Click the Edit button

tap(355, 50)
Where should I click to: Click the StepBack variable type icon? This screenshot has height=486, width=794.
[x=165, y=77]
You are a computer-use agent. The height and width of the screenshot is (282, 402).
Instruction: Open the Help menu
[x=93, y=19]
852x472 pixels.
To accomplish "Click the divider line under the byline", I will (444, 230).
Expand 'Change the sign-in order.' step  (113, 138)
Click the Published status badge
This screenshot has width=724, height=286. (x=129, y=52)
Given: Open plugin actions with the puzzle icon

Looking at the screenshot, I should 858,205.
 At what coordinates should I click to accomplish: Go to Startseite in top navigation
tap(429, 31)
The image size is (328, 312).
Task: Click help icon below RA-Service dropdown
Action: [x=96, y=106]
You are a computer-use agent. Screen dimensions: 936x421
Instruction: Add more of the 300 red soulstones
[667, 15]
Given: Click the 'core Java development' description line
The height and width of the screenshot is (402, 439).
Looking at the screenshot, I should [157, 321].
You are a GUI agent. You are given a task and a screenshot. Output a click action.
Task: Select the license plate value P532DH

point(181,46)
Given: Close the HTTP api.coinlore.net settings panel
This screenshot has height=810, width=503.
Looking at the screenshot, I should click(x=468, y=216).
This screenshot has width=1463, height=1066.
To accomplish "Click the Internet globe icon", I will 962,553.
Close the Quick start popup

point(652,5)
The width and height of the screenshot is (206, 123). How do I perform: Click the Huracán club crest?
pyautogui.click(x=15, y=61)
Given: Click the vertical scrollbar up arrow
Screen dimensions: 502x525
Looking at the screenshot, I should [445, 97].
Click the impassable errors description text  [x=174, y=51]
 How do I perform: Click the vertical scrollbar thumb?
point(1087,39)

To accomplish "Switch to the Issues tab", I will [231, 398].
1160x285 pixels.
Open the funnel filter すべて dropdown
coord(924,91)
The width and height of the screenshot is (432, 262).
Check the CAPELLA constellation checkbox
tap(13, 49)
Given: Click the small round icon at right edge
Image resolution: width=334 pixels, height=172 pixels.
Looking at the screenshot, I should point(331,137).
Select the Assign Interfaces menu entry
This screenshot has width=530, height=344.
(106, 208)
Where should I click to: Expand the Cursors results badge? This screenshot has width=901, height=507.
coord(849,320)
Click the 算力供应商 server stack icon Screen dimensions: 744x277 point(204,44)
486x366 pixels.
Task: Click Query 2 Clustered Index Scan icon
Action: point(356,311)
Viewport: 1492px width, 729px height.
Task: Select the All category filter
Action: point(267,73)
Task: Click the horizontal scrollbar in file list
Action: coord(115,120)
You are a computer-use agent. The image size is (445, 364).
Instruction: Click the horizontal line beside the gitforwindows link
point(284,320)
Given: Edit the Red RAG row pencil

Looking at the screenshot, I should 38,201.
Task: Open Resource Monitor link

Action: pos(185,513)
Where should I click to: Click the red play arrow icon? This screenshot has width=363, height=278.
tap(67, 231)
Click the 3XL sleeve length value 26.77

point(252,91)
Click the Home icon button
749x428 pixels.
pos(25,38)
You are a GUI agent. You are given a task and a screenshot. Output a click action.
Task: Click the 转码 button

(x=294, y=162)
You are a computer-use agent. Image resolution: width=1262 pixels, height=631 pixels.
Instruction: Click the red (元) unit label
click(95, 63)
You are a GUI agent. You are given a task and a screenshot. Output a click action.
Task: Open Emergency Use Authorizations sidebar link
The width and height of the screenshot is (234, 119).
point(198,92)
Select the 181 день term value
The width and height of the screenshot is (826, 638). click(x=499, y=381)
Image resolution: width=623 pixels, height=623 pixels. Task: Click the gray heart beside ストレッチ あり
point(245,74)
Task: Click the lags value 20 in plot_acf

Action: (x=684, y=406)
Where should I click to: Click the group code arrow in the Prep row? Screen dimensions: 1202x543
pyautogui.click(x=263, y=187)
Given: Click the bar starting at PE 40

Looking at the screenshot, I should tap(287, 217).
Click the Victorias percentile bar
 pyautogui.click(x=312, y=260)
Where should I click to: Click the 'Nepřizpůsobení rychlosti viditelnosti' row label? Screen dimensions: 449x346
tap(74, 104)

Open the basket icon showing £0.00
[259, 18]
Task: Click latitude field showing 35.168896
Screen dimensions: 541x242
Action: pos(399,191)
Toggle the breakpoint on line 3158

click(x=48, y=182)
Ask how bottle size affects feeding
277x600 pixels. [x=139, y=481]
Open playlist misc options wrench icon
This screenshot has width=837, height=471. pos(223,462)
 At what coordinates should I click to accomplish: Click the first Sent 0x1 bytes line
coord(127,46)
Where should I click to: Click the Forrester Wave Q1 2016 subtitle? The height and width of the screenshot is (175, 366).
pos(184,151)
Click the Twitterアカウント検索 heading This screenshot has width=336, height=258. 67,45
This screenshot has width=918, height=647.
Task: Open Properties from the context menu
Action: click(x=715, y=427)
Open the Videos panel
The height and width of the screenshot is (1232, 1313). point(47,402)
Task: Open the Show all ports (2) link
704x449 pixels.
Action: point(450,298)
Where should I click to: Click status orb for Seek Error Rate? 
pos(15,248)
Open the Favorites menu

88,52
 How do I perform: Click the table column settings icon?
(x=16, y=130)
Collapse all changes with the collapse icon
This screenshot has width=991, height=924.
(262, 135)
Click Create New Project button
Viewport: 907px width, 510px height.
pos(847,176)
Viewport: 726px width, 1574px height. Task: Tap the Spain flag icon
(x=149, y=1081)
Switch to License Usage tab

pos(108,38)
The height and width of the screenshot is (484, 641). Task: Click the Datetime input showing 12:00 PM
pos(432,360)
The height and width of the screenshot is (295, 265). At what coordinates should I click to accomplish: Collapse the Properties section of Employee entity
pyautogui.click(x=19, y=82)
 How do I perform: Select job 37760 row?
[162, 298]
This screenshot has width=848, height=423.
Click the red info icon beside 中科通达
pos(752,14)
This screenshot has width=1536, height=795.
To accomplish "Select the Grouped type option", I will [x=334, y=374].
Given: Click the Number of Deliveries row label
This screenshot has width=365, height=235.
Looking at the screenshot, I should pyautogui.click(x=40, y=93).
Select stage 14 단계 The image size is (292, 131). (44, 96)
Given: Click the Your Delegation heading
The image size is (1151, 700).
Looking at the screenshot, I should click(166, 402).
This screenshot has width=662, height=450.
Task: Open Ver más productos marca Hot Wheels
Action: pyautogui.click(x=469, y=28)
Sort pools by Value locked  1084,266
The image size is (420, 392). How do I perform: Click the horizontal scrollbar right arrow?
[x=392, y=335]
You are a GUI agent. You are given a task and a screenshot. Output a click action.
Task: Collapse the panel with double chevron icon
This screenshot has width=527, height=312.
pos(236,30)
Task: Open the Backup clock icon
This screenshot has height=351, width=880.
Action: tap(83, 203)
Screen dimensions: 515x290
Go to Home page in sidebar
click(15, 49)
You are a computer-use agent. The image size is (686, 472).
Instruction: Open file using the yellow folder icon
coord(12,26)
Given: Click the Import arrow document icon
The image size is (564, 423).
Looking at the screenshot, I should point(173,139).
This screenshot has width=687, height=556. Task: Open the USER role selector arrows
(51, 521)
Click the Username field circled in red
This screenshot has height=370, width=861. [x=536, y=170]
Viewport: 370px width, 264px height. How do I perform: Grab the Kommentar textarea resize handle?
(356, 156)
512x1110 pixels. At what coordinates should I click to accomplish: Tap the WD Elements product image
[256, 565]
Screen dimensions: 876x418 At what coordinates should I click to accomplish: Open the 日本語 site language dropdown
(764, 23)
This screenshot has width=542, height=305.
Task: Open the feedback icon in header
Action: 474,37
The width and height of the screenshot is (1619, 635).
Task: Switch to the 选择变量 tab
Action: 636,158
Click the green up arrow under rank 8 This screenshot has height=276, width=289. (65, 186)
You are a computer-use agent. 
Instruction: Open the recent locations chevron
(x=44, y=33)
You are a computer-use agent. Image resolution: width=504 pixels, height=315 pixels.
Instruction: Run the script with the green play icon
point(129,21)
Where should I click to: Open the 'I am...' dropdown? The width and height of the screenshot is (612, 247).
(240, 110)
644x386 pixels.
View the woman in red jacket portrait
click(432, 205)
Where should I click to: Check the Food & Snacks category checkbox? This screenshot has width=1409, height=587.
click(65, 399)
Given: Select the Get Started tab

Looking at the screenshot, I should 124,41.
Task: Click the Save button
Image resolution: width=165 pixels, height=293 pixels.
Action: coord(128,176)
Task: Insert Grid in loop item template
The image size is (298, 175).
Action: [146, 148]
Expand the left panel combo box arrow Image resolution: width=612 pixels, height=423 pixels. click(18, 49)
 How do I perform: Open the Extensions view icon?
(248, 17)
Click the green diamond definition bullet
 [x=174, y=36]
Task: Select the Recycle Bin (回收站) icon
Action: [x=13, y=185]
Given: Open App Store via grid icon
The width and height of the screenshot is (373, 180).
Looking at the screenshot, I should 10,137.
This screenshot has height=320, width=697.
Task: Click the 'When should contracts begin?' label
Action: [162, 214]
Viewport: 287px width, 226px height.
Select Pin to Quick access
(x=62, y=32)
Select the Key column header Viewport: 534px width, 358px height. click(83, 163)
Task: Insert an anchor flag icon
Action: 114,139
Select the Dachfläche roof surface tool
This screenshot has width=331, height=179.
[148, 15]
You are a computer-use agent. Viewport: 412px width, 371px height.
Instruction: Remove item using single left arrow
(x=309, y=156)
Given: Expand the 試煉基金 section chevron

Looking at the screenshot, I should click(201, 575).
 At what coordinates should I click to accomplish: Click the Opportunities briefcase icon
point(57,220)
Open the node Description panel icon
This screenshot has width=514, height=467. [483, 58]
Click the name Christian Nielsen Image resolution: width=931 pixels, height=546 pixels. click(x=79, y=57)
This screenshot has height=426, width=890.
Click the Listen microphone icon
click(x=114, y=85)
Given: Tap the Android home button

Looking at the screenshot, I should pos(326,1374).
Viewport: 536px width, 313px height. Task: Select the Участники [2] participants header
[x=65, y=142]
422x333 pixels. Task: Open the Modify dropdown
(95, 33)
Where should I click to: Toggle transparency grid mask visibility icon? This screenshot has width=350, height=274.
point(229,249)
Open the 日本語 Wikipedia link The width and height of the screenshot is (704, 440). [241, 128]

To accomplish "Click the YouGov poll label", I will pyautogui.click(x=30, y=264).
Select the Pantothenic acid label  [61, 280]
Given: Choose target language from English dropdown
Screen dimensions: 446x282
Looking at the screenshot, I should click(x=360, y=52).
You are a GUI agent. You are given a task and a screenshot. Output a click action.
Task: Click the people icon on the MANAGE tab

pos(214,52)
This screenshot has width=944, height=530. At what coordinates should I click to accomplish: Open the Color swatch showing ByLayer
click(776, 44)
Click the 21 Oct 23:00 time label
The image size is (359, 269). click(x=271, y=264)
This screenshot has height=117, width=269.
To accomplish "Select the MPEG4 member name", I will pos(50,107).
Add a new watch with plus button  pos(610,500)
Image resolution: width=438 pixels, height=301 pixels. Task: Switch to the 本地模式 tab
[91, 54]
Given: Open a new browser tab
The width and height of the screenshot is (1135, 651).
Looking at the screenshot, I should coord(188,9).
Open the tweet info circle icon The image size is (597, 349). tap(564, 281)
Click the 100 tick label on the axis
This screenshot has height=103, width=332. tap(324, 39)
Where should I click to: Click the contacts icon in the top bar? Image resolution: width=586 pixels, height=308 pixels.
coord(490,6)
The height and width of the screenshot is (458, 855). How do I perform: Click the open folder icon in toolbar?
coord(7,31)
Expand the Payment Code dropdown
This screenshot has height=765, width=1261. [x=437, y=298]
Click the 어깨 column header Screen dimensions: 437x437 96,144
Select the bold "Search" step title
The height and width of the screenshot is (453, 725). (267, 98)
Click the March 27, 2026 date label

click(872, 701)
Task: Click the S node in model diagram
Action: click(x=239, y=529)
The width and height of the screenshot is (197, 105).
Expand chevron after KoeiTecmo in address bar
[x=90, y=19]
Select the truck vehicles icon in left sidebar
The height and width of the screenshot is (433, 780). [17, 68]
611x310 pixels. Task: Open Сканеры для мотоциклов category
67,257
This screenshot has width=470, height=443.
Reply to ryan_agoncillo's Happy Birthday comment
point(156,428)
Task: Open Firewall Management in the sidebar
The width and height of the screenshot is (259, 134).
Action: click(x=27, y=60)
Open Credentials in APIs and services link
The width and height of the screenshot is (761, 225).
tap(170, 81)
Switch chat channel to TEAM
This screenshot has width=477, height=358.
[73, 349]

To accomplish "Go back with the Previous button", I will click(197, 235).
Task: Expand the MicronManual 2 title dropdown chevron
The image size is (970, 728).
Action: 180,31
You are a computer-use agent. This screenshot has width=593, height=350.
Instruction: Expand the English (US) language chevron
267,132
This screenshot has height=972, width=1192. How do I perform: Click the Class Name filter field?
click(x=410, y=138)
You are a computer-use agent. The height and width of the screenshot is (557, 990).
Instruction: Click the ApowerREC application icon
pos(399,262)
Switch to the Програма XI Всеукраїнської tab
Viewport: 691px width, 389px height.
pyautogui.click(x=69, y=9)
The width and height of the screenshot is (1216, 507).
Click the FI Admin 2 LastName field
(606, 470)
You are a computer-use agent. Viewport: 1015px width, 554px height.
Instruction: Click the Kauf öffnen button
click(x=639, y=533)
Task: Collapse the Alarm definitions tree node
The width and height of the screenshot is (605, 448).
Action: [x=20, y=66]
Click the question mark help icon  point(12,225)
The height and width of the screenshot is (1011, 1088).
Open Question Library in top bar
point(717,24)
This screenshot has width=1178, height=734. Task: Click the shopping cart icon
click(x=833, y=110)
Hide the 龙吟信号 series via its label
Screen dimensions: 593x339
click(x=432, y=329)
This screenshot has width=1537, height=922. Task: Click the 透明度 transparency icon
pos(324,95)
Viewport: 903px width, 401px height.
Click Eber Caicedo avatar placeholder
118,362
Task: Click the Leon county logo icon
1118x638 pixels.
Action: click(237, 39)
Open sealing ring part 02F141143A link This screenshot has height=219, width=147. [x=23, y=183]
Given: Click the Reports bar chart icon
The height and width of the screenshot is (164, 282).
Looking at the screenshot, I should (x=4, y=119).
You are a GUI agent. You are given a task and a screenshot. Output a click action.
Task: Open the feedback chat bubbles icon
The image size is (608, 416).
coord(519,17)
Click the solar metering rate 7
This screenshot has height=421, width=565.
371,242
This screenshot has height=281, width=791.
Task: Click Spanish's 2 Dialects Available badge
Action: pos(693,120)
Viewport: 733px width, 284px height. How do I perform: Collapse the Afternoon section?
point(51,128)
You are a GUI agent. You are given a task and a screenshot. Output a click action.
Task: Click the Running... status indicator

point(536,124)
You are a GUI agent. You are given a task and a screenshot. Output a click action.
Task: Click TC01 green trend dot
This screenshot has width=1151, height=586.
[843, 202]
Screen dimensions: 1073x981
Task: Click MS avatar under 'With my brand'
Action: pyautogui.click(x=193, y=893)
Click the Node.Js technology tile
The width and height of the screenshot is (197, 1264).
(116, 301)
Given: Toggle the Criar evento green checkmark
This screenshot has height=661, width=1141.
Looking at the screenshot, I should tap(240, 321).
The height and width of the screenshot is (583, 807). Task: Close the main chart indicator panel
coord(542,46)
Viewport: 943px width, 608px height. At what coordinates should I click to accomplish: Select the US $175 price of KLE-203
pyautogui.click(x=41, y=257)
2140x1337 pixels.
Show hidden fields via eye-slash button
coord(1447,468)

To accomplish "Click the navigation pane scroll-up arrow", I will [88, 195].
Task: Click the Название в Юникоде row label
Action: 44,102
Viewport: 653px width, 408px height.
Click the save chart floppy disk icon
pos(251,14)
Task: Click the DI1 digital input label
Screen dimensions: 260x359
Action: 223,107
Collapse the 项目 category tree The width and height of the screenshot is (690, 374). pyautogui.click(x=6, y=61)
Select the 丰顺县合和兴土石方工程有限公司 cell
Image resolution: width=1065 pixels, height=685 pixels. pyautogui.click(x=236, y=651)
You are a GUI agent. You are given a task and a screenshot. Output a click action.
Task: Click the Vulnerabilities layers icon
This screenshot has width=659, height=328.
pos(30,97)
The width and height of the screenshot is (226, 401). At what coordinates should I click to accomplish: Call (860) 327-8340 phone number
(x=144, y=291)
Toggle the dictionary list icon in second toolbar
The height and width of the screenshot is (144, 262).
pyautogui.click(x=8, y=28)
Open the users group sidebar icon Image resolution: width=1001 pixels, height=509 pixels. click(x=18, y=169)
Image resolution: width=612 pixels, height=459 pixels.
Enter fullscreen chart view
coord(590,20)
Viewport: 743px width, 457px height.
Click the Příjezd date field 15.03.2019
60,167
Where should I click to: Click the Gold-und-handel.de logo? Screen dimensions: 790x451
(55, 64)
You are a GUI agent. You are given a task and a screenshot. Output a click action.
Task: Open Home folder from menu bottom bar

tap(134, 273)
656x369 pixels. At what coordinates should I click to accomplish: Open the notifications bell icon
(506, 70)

◇ ◇ ◇

### EXERCISE AIM
The range runs from the line with "Collapse the 项目" to the last line of the entries above, both included. Restate it word for word.

### EXERCISE SOLUTION
Collapse the 项目 category tree The width and height of the screenshot is (690, 374). pyautogui.click(x=6, y=61)
Select the 丰顺县合和兴土石方工程有限公司 cell
Image resolution: width=1065 pixels, height=685 pixels. pyautogui.click(x=236, y=651)
You are a GUI agent. You are given a task and a screenshot. Output a click action.
Task: Click the Vulnerabilities layers icon
This screenshot has width=659, height=328.
pos(30,97)
The width and height of the screenshot is (226, 401). At what coordinates should I click to accomplish: Call (860) 327-8340 phone number
(x=144, y=291)
Toggle the dictionary list icon in second toolbar
The height and width of the screenshot is (144, 262).
pyautogui.click(x=8, y=28)
Open the users group sidebar icon Image resolution: width=1001 pixels, height=509 pixels. click(x=18, y=169)
Image resolution: width=612 pixels, height=459 pixels.
Enter fullscreen chart view
coord(590,20)
Viewport: 743px width, 457px height.
Click the Příjezd date field 15.03.2019
60,167
Where should I click to: Click the Gold-und-handel.de logo? Screen dimensions: 790x451
(55, 64)
You are a GUI agent. You are given a task and a screenshot. Output a click action.
Task: Open Home folder from menu bottom bar

tap(134, 273)
656x369 pixels. At what coordinates should I click to accomplish: Open the notifications bell icon
(506, 70)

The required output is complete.